If anyone was ever in any doubt about why metro mayors appeal to central Government, you only have to look at the last few days for clarity. Even the national media has cottoned on to the voice of the metro mayor.
Gone are the days of negotiating with swathes of council leaders, all with varying opinions, viewpoints, interests and opinions. Instead, just jump on Teams with Steve Rotheram and negotiate a tier-three lockdown without the need to engage with half a dozen leaders.
Never has the ease of dealing with metro mayors over the patchwork plethora of leaders been quite so apparent as it is now – just as the devolution and reorganisation agenda has crashed and burned. For now.
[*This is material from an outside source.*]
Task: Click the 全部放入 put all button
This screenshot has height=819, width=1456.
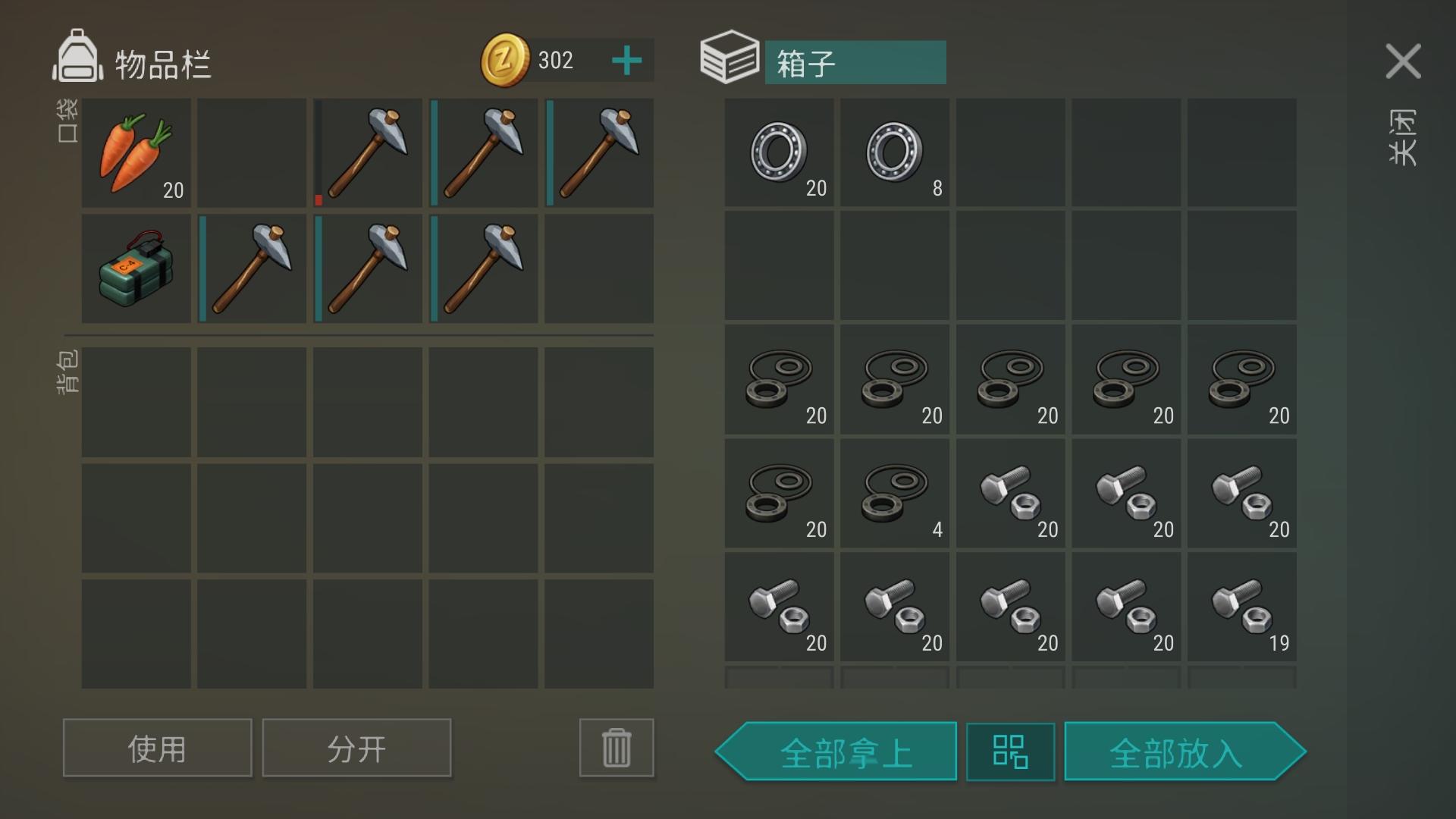Action: pos(1185,752)
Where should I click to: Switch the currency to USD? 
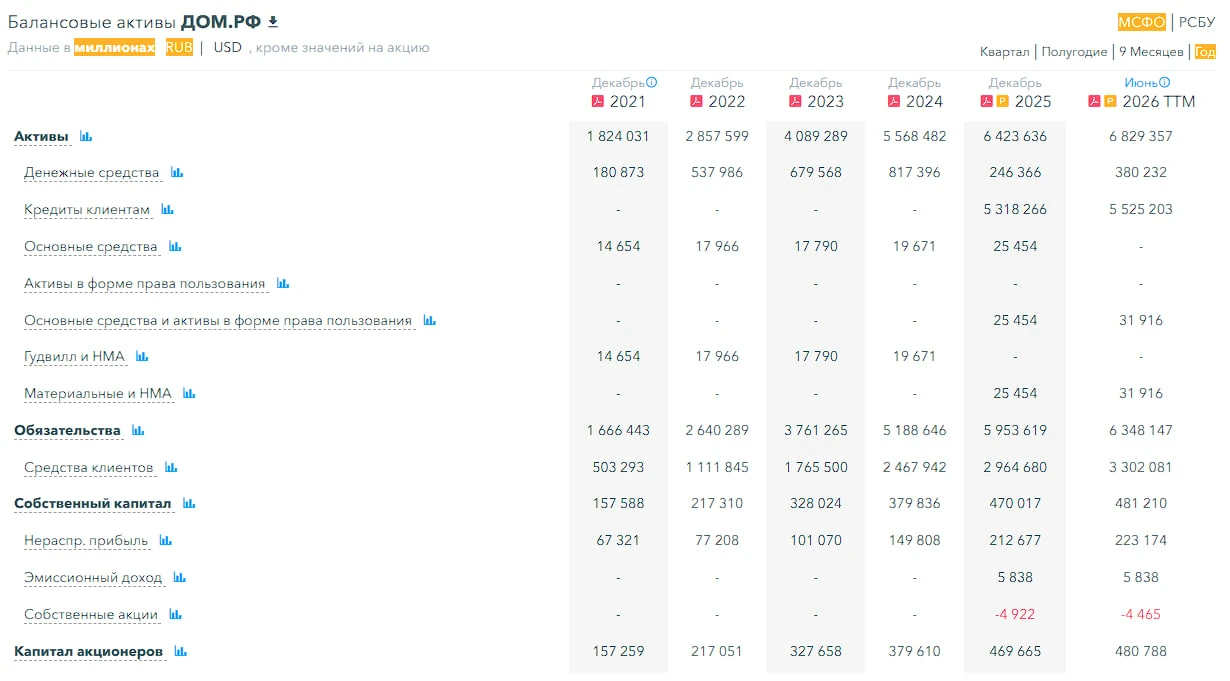pos(228,47)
Of course, it’s not perfect. And it’s not local. But parish and district councils have had similar gripes since the dawn of time and we are nowhere nearer to finding a perfect, elusive, elegant structure that resolves all the issues.
Nor is it without political risk. Creating a mayoralty, only to lose it to a political opponent is bad enough without metro mayors speaking out against their own side. See Andy Street for details.
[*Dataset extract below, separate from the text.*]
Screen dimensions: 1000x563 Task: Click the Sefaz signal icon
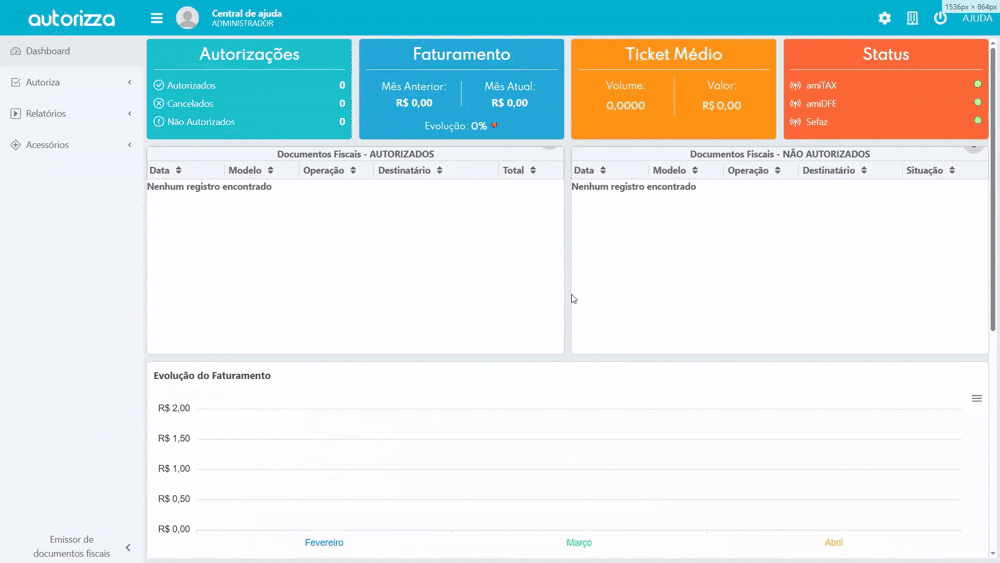click(796, 122)
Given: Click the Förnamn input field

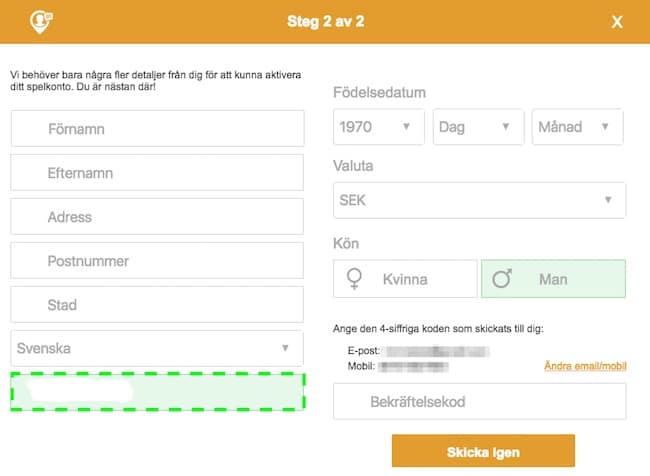Looking at the screenshot, I should click(157, 129).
But now the lockdown deals are being negotiated there is extra cash to deal with the problems, money to support businesses and the community and a guarantee you will not face financial collapse due to the pressures of COVID. It is good news.
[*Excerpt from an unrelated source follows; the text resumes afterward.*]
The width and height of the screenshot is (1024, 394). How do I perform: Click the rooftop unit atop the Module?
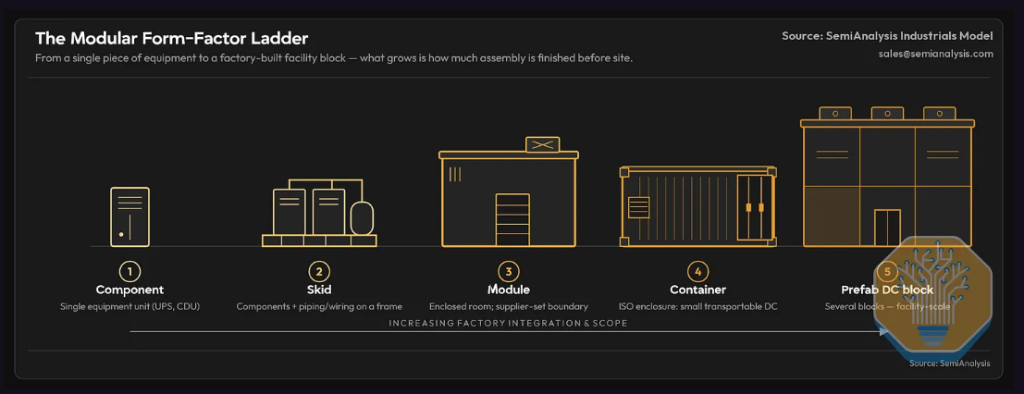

For places dealing with the pressures of a widespread outbreak and the increased economic and social costs of tighter lockdown, the additional uncertainty of precarious finances is a concern too far. Place-shielding comes at a cost and the payback – as the IFS points out this week – needs to come later.
So what of tier two? Where is the support to stem the rising tide of COVID? Where is the prevention? Where is the protection from financial collapse amid the pandemic?
As it stands, local authorities – and metro mayors – would almost be better placed if they let COVID infection rates soar. That just can’t be right.